Bab 2: Ipar Yang Menyebalkan

17 1 0
                                    

“Prangg!” Mira bergerak terjingkat kala foto pernikahannya dengan sang suami di dinding tiba-tiba saja jatuh dan pecah berkeping-keping di lantai saat ia lewat. Mira tertegun untuk beberapa saat sebelum akhirnya ia tersadar karena suara teriakan ibu mertua yang keras menyadarkannya.
Derap langkah kaki yang bergerak menuju ke arahnya, membuat Mira berjongkok memunguti pecahan bingkai foto yang berserakan di lantai, “ada apa, Mira?” suara ibu mertua yang mengangetkannya itu tak sengaja menggores luka di telunjuk tangan Mira. Mira menoleh patah-patah ke arah ibu mertuanya yang menatapnya tak suka.
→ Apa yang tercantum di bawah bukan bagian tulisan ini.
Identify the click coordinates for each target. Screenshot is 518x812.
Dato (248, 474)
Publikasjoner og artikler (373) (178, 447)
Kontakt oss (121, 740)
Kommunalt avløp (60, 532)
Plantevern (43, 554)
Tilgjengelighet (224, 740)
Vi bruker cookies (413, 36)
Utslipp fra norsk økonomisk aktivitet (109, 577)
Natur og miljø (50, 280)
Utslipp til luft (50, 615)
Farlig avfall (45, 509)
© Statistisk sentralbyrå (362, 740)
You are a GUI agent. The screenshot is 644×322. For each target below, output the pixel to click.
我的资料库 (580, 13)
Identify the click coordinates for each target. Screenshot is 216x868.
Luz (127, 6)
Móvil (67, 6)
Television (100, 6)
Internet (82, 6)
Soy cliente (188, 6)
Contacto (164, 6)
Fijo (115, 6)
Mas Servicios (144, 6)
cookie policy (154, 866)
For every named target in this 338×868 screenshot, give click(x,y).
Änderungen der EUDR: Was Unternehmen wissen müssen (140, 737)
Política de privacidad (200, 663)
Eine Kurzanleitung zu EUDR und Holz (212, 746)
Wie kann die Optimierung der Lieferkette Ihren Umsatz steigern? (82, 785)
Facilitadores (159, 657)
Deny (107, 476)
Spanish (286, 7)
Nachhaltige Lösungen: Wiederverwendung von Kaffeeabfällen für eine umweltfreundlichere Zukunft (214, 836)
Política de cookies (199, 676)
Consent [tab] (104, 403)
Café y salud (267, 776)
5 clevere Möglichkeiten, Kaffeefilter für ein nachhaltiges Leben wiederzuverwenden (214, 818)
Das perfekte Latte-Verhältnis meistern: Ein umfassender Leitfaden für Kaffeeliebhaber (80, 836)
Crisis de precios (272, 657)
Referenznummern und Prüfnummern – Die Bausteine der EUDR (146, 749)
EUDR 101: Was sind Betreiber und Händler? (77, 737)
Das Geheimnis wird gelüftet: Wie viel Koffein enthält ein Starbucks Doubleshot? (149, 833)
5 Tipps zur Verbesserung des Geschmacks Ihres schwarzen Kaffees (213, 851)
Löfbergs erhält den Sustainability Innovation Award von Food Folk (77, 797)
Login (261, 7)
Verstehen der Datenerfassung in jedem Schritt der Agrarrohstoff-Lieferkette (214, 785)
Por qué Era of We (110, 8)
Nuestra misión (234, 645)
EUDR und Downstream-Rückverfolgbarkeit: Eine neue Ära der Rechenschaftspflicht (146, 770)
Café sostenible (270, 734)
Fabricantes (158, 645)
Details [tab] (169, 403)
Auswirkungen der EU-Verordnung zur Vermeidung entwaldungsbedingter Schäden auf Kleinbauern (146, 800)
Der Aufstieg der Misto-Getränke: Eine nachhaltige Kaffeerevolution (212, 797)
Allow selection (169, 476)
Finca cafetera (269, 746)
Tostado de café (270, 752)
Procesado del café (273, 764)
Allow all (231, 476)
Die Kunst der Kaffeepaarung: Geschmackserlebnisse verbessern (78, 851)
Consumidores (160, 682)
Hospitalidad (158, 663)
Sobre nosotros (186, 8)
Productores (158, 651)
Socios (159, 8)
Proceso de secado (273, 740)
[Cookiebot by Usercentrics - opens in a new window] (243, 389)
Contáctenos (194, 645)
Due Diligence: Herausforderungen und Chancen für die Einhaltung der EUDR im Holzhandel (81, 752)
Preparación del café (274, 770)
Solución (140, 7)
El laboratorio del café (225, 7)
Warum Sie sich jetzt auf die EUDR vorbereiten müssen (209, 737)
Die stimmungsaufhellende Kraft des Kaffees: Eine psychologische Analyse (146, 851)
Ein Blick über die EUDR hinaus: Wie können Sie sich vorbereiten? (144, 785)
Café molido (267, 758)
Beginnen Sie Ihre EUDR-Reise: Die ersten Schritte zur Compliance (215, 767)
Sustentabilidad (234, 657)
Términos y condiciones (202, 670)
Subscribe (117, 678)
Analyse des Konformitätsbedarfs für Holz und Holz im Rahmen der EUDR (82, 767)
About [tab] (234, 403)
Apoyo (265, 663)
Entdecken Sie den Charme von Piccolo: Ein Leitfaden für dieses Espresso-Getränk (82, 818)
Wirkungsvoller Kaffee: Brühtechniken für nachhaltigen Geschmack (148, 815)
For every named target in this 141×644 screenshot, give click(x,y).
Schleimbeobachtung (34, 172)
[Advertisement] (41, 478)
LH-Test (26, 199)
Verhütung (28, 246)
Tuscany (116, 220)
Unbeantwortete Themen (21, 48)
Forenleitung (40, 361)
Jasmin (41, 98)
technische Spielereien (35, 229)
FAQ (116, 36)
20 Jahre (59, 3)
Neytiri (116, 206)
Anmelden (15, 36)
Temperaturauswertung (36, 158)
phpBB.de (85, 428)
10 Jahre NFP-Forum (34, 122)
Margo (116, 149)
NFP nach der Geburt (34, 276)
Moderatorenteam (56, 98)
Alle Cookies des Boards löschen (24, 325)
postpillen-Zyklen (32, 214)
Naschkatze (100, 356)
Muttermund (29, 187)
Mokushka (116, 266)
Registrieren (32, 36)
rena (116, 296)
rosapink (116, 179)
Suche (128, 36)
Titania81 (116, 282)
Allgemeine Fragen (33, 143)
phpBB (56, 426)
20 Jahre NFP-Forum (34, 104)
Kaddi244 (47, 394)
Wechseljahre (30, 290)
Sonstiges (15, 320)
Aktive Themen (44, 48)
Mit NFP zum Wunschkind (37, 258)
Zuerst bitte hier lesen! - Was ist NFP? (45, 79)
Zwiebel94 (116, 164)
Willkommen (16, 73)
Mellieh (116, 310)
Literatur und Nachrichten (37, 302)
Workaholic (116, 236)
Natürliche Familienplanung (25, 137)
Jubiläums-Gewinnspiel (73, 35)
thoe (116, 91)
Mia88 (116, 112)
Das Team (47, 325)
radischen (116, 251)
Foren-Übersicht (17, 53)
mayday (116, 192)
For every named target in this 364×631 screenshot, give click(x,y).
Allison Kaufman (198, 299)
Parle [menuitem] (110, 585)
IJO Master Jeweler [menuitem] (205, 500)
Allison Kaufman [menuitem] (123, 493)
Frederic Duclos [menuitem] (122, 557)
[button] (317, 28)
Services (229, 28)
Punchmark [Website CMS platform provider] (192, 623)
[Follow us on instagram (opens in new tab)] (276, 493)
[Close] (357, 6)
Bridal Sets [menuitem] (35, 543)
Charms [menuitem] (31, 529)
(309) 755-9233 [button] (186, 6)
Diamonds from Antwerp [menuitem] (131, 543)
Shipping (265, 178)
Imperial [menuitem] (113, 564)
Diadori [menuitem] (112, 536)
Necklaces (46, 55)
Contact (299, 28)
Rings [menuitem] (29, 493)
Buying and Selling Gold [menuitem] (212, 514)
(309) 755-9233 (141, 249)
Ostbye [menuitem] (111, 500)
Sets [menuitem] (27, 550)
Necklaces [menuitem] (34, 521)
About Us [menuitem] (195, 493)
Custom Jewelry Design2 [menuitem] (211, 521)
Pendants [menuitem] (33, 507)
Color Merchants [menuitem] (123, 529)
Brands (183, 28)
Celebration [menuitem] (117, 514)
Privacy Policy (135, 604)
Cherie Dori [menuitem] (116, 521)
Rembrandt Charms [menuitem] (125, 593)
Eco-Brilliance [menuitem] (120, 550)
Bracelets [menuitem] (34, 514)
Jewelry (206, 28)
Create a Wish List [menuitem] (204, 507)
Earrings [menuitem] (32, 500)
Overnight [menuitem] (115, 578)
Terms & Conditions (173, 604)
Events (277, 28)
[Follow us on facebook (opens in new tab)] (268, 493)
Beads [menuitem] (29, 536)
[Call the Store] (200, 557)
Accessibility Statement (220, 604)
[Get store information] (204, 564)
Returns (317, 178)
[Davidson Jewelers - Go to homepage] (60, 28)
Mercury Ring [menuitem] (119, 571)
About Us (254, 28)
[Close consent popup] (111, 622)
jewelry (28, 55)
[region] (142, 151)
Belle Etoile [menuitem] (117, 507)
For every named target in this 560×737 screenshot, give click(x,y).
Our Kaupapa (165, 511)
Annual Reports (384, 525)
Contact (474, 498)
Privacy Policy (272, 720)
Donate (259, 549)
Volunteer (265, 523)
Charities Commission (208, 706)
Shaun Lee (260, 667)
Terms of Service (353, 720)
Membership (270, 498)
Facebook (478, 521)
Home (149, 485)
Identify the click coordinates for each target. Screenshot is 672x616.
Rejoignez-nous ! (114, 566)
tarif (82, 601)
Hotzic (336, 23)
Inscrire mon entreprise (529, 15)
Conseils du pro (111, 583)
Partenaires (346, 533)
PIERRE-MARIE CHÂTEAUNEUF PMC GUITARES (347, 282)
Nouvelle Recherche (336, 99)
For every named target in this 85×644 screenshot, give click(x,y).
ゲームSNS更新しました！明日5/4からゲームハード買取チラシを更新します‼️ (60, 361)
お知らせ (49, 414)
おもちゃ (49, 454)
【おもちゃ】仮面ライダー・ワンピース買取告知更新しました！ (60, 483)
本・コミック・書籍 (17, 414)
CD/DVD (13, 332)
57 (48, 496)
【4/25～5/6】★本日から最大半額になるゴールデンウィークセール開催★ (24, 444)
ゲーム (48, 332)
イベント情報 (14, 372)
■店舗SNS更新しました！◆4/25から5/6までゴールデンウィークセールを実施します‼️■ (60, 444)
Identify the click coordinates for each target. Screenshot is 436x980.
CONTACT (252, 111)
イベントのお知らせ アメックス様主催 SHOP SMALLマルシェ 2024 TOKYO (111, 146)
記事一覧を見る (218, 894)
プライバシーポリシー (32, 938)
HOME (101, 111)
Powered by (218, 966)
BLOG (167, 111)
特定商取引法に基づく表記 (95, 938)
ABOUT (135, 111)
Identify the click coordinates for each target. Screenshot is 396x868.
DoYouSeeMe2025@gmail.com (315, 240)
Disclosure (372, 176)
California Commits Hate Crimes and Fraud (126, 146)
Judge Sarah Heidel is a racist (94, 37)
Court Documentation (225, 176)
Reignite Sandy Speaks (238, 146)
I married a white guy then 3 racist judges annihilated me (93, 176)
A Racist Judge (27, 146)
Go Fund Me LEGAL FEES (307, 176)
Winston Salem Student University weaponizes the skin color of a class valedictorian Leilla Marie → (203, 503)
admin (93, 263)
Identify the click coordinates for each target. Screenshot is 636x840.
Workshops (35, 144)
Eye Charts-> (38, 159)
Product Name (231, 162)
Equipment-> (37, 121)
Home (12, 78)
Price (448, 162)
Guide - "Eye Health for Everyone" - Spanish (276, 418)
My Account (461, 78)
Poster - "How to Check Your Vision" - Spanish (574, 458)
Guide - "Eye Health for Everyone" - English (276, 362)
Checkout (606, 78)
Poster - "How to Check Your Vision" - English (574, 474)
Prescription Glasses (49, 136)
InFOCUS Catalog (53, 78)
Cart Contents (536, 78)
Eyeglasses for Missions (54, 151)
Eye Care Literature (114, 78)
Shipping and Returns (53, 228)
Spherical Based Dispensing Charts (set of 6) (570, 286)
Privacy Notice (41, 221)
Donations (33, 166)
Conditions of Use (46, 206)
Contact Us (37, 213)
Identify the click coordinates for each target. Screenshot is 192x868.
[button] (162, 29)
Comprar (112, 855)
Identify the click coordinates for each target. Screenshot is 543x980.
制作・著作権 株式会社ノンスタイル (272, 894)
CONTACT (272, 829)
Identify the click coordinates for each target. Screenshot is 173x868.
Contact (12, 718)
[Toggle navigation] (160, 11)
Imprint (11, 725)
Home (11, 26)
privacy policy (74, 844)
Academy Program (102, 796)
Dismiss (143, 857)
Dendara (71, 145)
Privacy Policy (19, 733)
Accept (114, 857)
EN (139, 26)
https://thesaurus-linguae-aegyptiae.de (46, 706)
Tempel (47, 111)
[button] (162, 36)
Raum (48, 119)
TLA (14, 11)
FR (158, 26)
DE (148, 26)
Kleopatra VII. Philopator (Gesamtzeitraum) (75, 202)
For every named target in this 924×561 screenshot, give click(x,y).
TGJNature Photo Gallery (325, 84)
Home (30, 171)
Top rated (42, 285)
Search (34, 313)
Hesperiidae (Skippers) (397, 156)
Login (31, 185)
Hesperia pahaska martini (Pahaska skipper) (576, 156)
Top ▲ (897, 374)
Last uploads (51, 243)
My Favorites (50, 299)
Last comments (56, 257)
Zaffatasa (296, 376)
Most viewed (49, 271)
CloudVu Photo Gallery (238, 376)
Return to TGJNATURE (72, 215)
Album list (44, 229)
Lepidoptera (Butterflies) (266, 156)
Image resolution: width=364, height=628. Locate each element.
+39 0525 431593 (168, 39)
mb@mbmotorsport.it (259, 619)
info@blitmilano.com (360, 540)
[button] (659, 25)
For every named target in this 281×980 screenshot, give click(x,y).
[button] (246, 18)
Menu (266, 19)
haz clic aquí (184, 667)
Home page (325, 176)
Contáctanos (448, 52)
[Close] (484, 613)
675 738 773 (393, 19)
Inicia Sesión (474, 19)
“Nggak tahu, bu. Tiba-tiba saja jatuh,” jawab Mira dengan tangan sedikit gemetar. Selain belum makan apapun sejak bangun tadi, Mira juga merasa tertekan selama hidup dengan mertuanya beberapa bulan terakhir ini.
“Gak ada angin, gak ada gempa, gimana bisa jatuh kalau gak kamu yang jatuhin?” tanya sang mertua julid. Mira terdiam, sudah terbiasa jika mertuanya terus menuduh dan menyudutkannya, “bersihkan sampai tak bersisa, jangan sampai nanti melukai kaki Prima kalau pulang,” kata sang mertua lagi sebelum berlalu pergi masuk ke dalam rumah. Mira tak menjawab hanya menghela napas berat karena sikap mertuanya yang tak pernah baik padanya.
Dengan hati-hati Mira memunguti pecahan kaca bingkai foto itu dan membersihkan serpihannya dengan paku. Perasaannya tiba-tiba saja tak enak. Kejadian seperti ini belum pernah terjadi sebelumnya.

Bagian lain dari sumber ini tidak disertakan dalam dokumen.